In particular, collaborative efforts in the portlet space received a lot of discussion at several different sessions. LMS, SIS, Library, and other areas all seem to be places where schools have repeatedly re-invented the wheel. Collier’s demonstration of the return from focusing on tools, and the timing related to the talk on JA-SIG project incubation I think have all contributed to an atmosphere where people are highly interested in collaborating higher up the stack.
JA-SIG Unconf: Lightning Talks
After taking out a while to do introductions and handle the administrativa (even unconfs can’t seem to get away from it) we’re into the lightning talks which I’m trying to keep up with to podcast. They’re going pretty fast, we’ve gone through something like 6 so far, and they’re coming up fast.
Update: I was reminded (and should have been more explicit in the original post) that you really need permission to distribute recordings of speakers. To clarify — I have recordings of most of the lightning talks, but certainly intend to email all of the speakers to ask for permission before posting. I had hoped to have real release forms available for the event, but didn’t quite make it — in the future events we certainly aim to have all our ducks in order in advance.
EDUCAUSE Community Source Reception
At the Community Source reception cosponsored by JA-SIG, Sakai, Kuali it was uplifting to see the number of people participating. CIOs, managers, developers, vendors were all present in abundance. It was also clear from conversation at the reception that open-source in the Higher Ed is breaking into new areas. While there’s no question infrastructure and back-end systems, there’s increasing acknowledgment that open-source might has a role to play in end-user facing systems too. community driven open-source projects are being evaluated right along side best of breed solutions from vendors or ASP providers.

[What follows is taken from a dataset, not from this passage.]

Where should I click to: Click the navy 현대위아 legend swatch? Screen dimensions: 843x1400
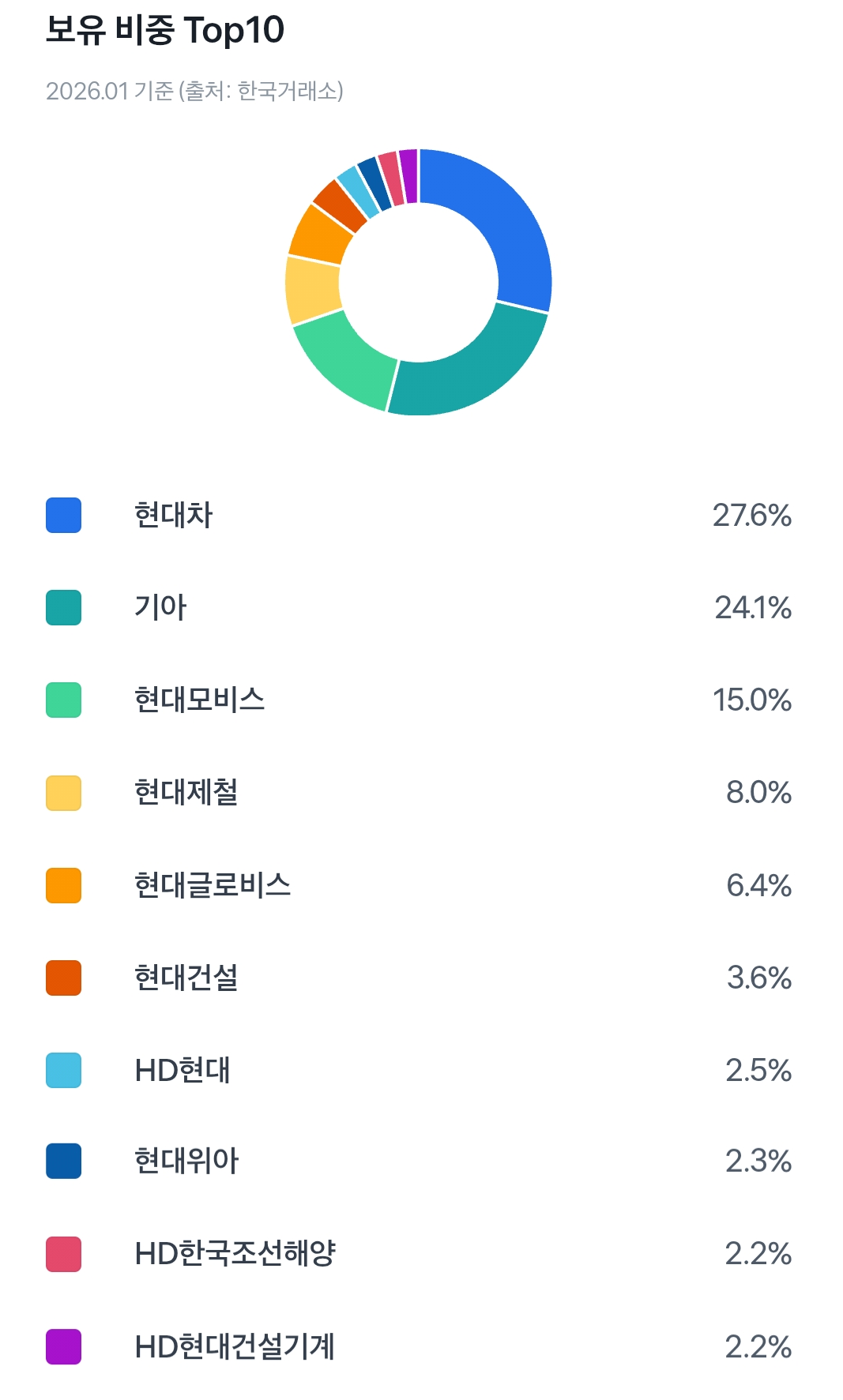[x=63, y=1162]
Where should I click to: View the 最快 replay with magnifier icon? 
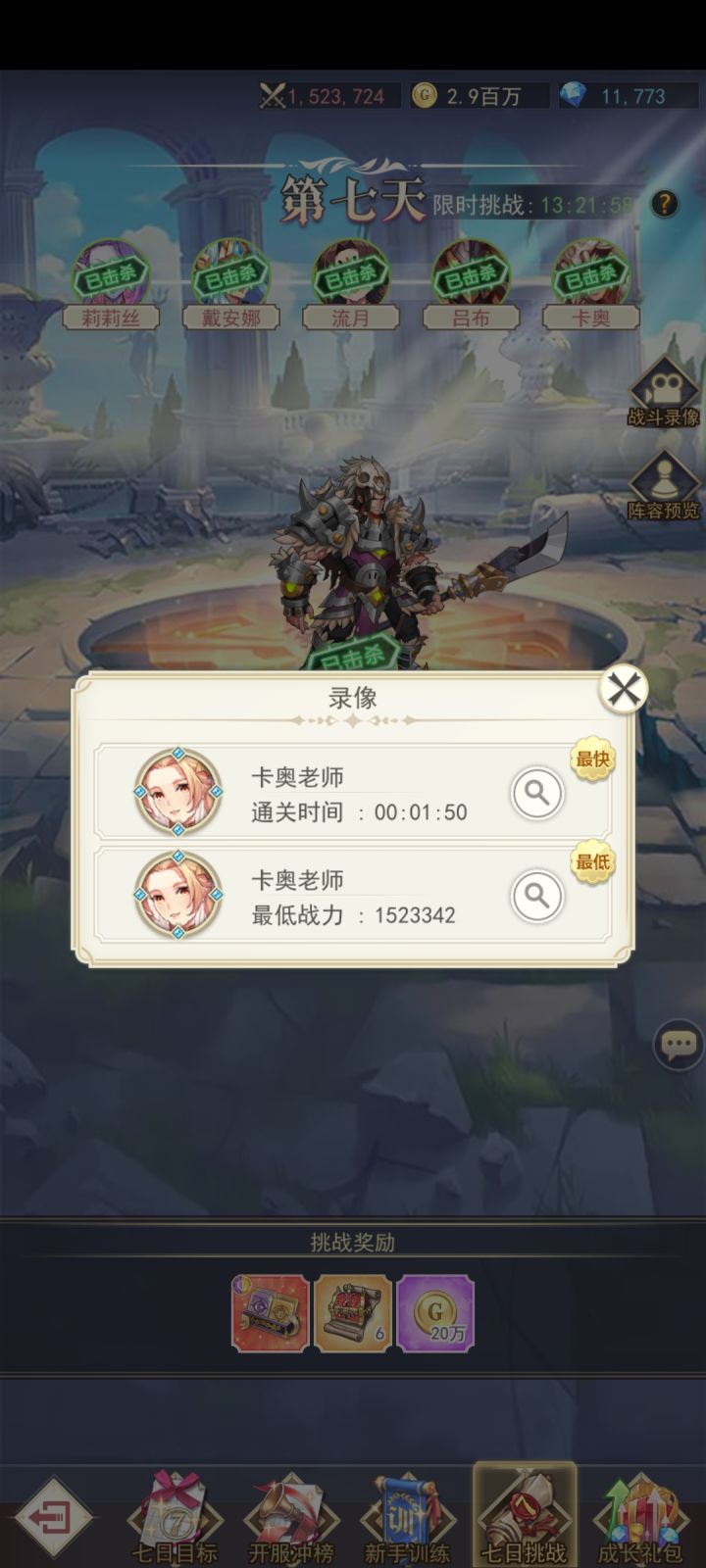tap(537, 793)
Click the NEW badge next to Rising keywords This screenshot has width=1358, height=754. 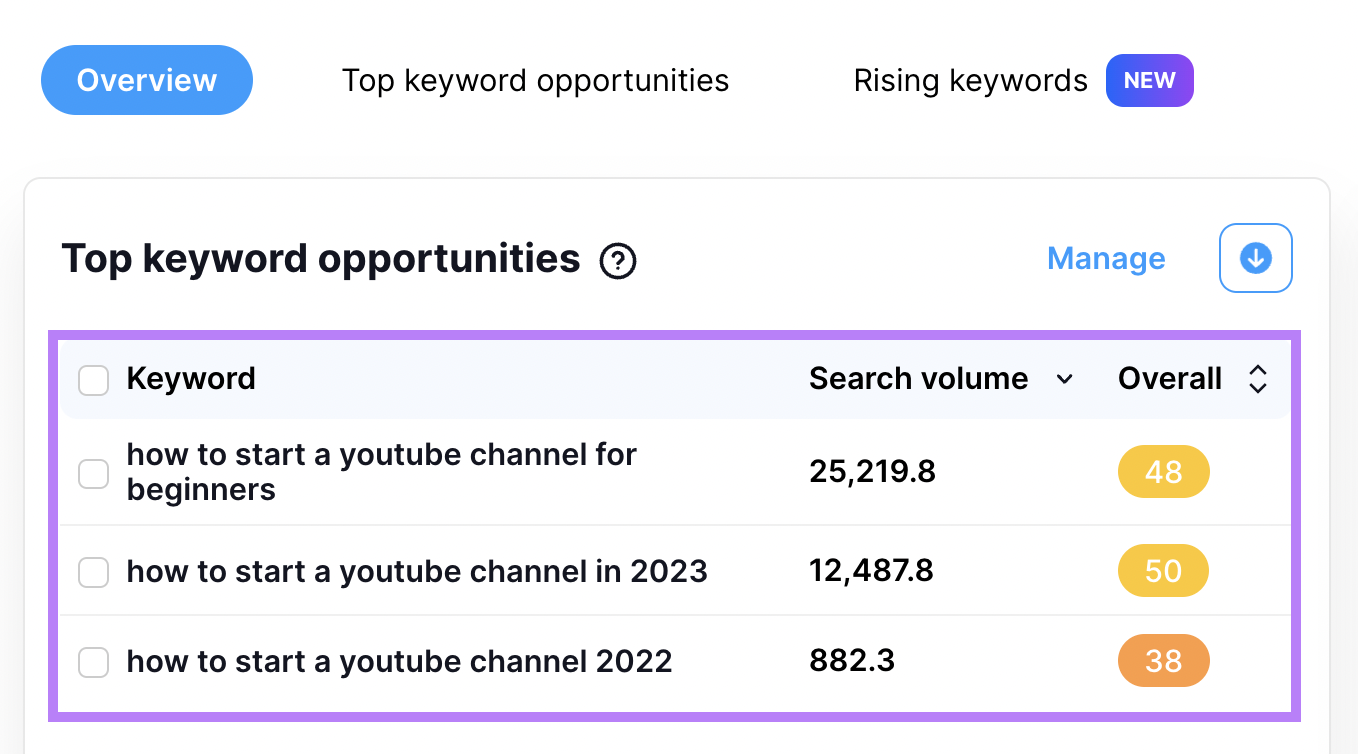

In fact, further than just being considered on par with packaged or commercial products, many, many people have indicated the message of “by Higher Education, for Higher Education” really resonates both within IT as well as with our end users. Ranging from solid support for integration with existing systems in uPortal, to teaching and learning as evidenced by the comment “It seems like EDUCAUSE is all Sakai” show a tremendous amount of attention and consideration being given for education build open-source solutions.